Photochemical tissue bonding (PTB) is a technique for peripheral nerve repair in which a collagenous membrane is bonded around approximated nerve ends. Studies using PTB with cryopreserved human amnion have shown promising results in a rat sciatic nerve transection model including a more rapid and complete return of function, larger axon size, and thicker myelination than suture repair. Commercial collagen membranes, such as dehydrated amnion allograft, are readily available, offer ease of storage, and have no risk of disease transmission or tissue rejection. However, the biomechanical properties of these membranes using PTB are currently unknown in comparison to PTB of cryopreserved human amnion and suture neurorrhaphy.

Rat sciatic nerves (n = 10 per group) were transected and repaired using either suture neurorrhaphy or PTB with one of the following membranes: cryopreserved human amnion, monolayer human amnion allograft (crosslinked and noncrosslinked), trilayer human amnion/chorion allograft (crosslinked and noncrosslinked), or swine submucosa. Repaired nerves were subjected to mechanical testing.

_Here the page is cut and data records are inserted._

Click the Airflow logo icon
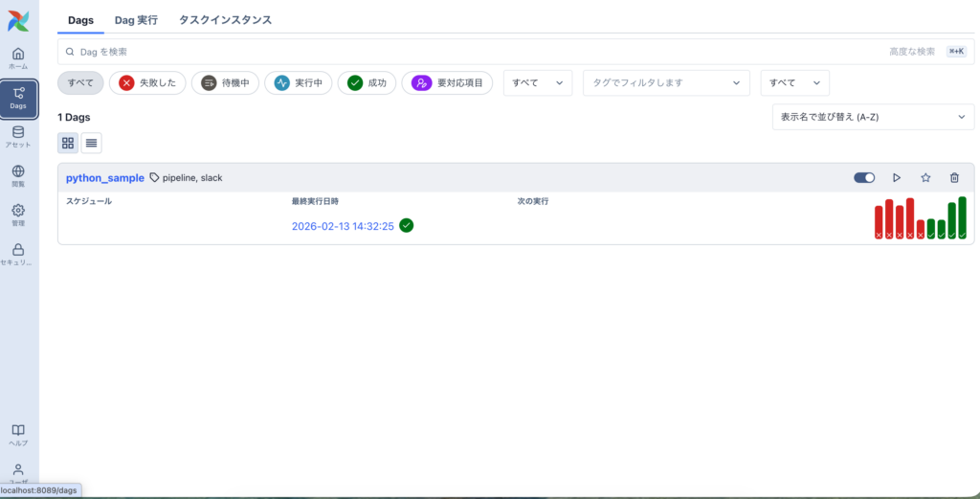This screenshot has width=980, height=499. (18, 20)
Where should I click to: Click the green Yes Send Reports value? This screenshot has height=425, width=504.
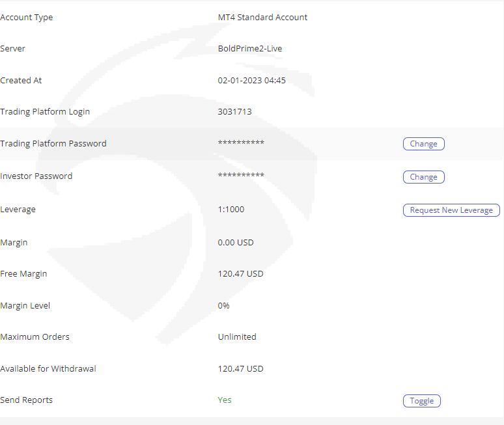pos(225,400)
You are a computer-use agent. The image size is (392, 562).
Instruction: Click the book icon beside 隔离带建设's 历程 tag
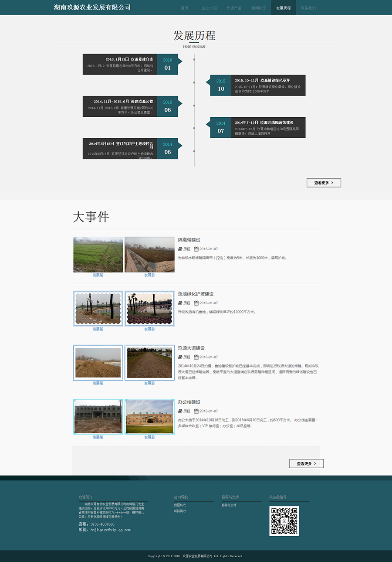(x=180, y=249)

During ultimate stress testing, the repair groups that withstood the greatest strain increases were suture neurorrhaphy (69 ± 14%), PTB with crosslinked trilayer amnion (52 ± 10%), and PTB with cryopreserved human amnion (46 ± 20%), although the differences between these groups were not statistically significant. Neurorrhaphy repairs had a maximum load (0.98 ± 0.30 N) significantly greater than all other repair groups except for noncrosslinked trilayer amnion (0.51 ± 0.27 N). During fatigue testing, all samples repaired with suture, or PTBs with either crosslinked or noncrosslinked trilayer amnion were able to withstand strain increases of at least 50%.

PTB repairs with commercial noncrosslinked amnion allograft membranes can withstand physiological strain and have comparable performance to repairs with human amnion, which has demonstrated efficacy in vivo. These results indicate the need for further testing of these membranes using in vivo animal model repairs.

King NC, McGuire KR, Bejar-Chapa M, Hoftiezer YAJ, Randolph MA, Winograd JM. Photochemical Tissue Bonding of Amnion Allograft Membranes for Peripheral Nerve Repair: A Biomechanical Analysis. J Reconstr Microsurg. 2024 Mar;40(3):232-238. doi: 10.1055/s-0043-1772670. Epub 2023 Sep 11. PMID: 37696294.